Problem description: Given a string, return the longest substring that appears at least twice.

What we are solving actually: Comparing every pair of substrings is too expensive. Once suffixes are sorted, the best repeated substring must come from the largest common prefix of two adjacent suffixes.

What we are doing actually:

1. Build the suffix array so suffixes are in lexicographic order.
2. Build the LCP array for adjacent suffixes.
3. Scan for the maximum LCP value.
4. Recover the repeated substring from that suffix start index.
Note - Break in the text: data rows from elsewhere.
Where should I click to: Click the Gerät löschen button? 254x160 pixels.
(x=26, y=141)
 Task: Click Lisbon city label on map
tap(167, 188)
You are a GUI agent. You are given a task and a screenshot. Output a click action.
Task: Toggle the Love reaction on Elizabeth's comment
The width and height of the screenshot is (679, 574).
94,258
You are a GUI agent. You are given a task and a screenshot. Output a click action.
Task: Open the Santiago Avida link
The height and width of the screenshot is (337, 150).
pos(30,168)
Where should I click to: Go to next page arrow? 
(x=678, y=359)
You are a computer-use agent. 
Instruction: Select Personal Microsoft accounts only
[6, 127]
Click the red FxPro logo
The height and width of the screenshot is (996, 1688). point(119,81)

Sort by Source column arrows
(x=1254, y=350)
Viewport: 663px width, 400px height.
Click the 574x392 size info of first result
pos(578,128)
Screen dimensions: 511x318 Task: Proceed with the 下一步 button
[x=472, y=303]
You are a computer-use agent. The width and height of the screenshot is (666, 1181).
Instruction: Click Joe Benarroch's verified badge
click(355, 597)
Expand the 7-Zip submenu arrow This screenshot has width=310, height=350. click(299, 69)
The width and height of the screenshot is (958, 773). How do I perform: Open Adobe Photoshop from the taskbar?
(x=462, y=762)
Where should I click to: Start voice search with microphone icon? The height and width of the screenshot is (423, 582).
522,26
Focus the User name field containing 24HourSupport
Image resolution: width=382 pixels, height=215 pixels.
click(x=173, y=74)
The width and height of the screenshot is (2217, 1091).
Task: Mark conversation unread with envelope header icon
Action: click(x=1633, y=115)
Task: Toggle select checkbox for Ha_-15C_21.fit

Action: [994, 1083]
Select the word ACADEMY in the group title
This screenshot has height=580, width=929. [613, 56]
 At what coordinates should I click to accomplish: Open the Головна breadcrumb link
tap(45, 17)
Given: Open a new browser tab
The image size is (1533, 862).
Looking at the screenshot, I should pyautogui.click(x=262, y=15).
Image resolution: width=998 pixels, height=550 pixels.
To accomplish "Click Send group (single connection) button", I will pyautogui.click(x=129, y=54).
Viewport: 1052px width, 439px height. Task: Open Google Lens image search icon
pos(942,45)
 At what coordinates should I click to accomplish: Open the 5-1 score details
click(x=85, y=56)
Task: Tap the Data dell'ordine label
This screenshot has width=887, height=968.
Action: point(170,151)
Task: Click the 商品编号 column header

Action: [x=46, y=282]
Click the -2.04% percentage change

public String longestRepeatedSubstring(String s) {
    int[] sa = buildSuffixArray(s);
    int[] lcp = buildLcp(s, sa);
    int bestLen = 0;
    int bestStart = 0;

    for (int i = 1; i < sa.length; i++) {
        if (lcp[i] > bestLen) {
            bestLen = lcp[i]; // Adjacent suffixes with the largest LCP define the best repeated substring.
            bestStart = sa[i];
        }
    }
    return bestLen == 0 ? "" : s.substring(bestStart, bestStart + bestLen);
}

Debug steps:

• print the suffix array and LCP array for "banana" to confirm the ordering by hand
• test a string with no repetition like "abcd"
• verify the invariant that every lcp[i] compares suffix sa[i - 1] with suffix sa[i]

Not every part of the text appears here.